Par Jacques Vincey – Mars 2019

Les Serpents m’ont mordu au coeur.
Les mots de Marie NDiaye sont un venin qui distille insidieusement des images, des odeurs, des sons… Les champs de maïs, la chaleur oppressante, la soif : des sensations concrètes, triviales parfois, qui suintent jusqu’à excéder la réalité et s’infiltrer dans les recoins les plus secrets de l’inconscient. Le fantastique affleure alors en filigrane, avec ses ombres et ses gouffres.

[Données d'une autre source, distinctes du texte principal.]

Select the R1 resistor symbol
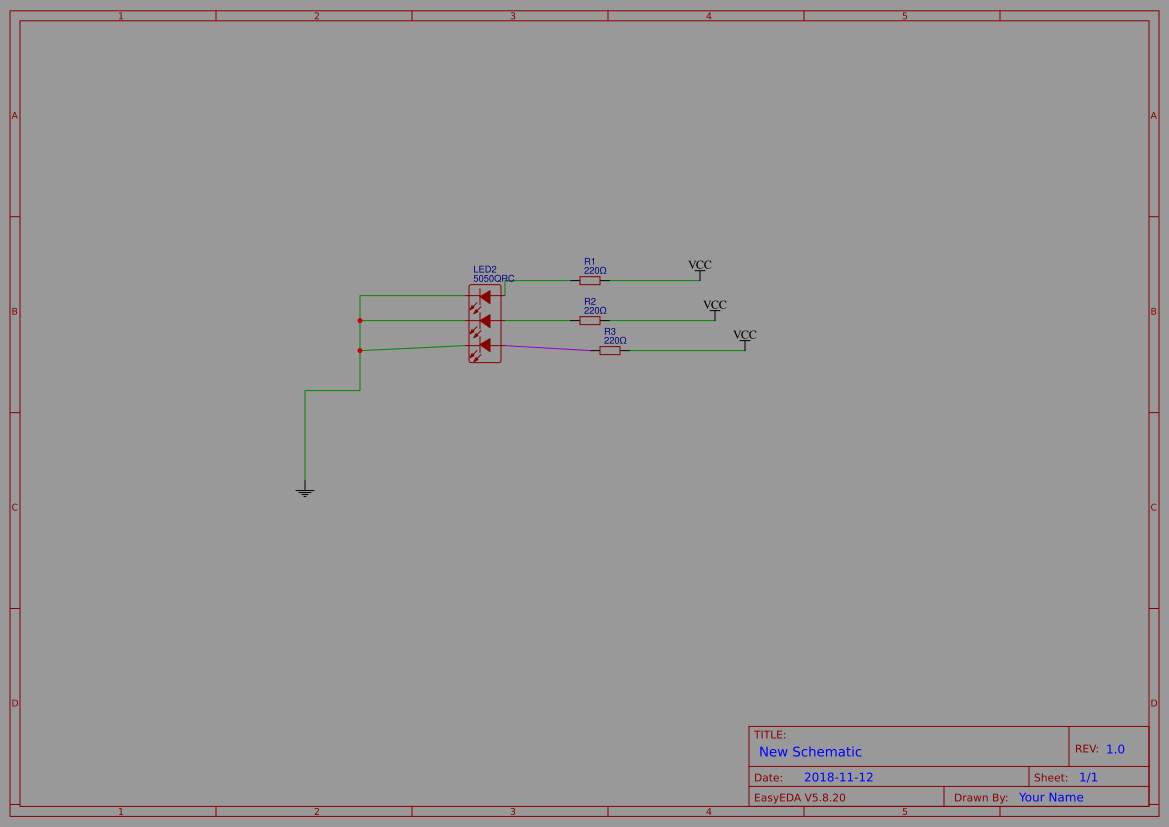This screenshot has width=1169, height=827. [590, 279]
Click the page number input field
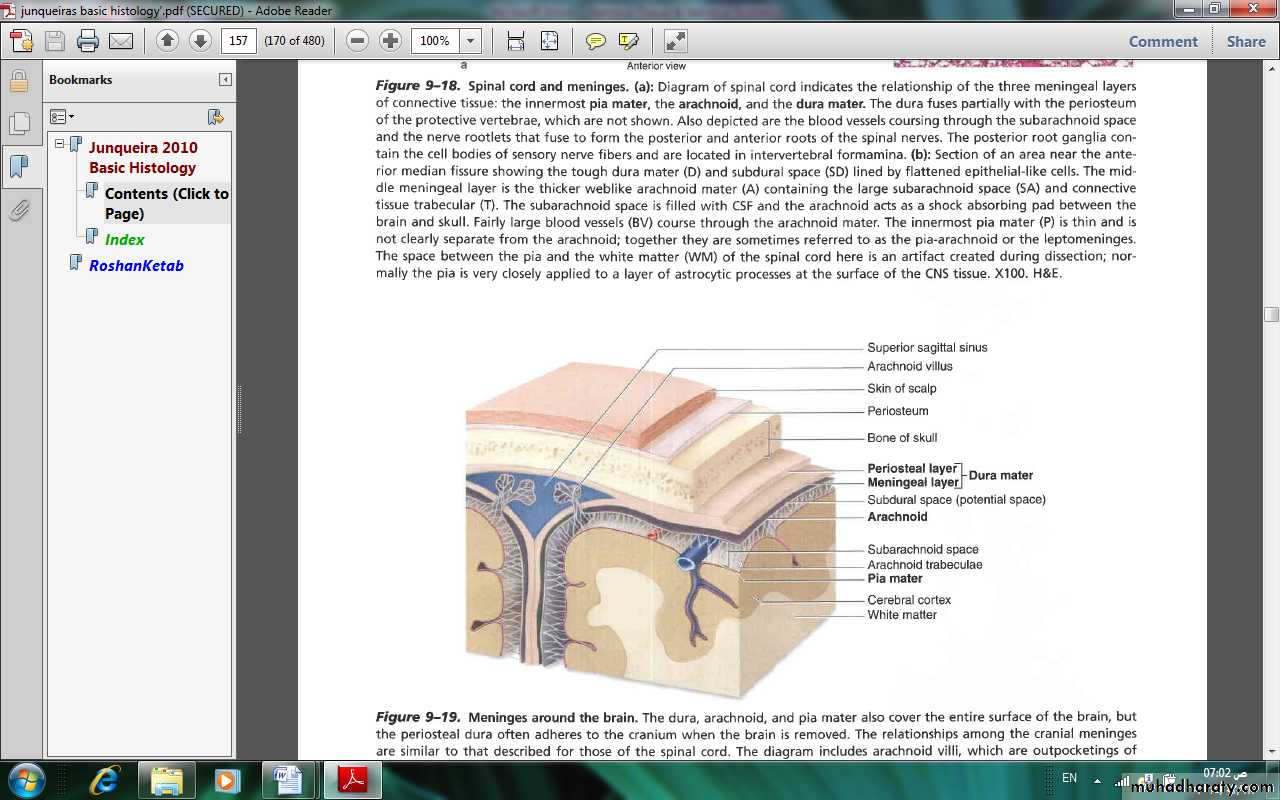The width and height of the screenshot is (1280, 800). point(240,41)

La pièce tient autant du faits divers sordide que du conte mythologique. Trois femmes sur le seuil d’une maison, un jour de 14 juillet. A l’intérieur, un homme (fils, mari, ex-mari) et ses deux enfants. Entre la mère et ses belles-filles apparaît progressivement l’ombre du petit Jacky, l’enfant mort enfermé par son père dans une cage avec des serpents derrière la maison.
Si Les Serpents était un film, on parlerait de thriller psychologique, ou de comédie satirique ou encore de conte fantastique. On saluerait l’importance du hors-champ, la qualité du suspense qui se distille progressivement depuis le ventre de cette maison dont on ne perçoit que des sons et des éclats de voix. On invoquerait Hitchcock, Scola ou Lynch.
Marie NDiaye écrit une pièce dans laquelle les différents genres se télescopent, se superposent et s’entrelacent pour nourrir une atmosphère rare de reconnaissance et d’étrangeté. Ces trois femmes nous sont familières : Mme Diss, France et Nancy oscillent entre peur et nécessité du lien, dépendance affective et affranchissement, désir de liberté et culpabilité de l’abandon. Elles sont réunies autour d’une absence, d’un creux, d’un vide : cet homme tapi au coeur de la maison contamine sournoisement leurs relations et ravive les blessures primordiales, les pulsions archaïques, les terreurs enfantines. Il est l’ogre, le vampire qui se nourrit et se régénère en dévorant ses enfants. Il est le démon qu’il faut affronter pour pouvoir s’en affranchir. Le fantôme de Jacky, l’ange sacrifié, rôde et obsède les protagonistes de cette tragédie contemporaine qui plonge ses racines dans les strates souterraines de notre imaginaire mythologique et biblique. Peu à peu, les bornes du réel reculent pour laisser place à l’insondable et au mystère. Rédemption, transfiguration, transmutation : France endossera l’identité de Nancy tandis que Nancy pénètrera dans la maison pour occuper la place de France. Seule Mme Diss restera sur le seuil, telle Cerbère le gardien des Enfers.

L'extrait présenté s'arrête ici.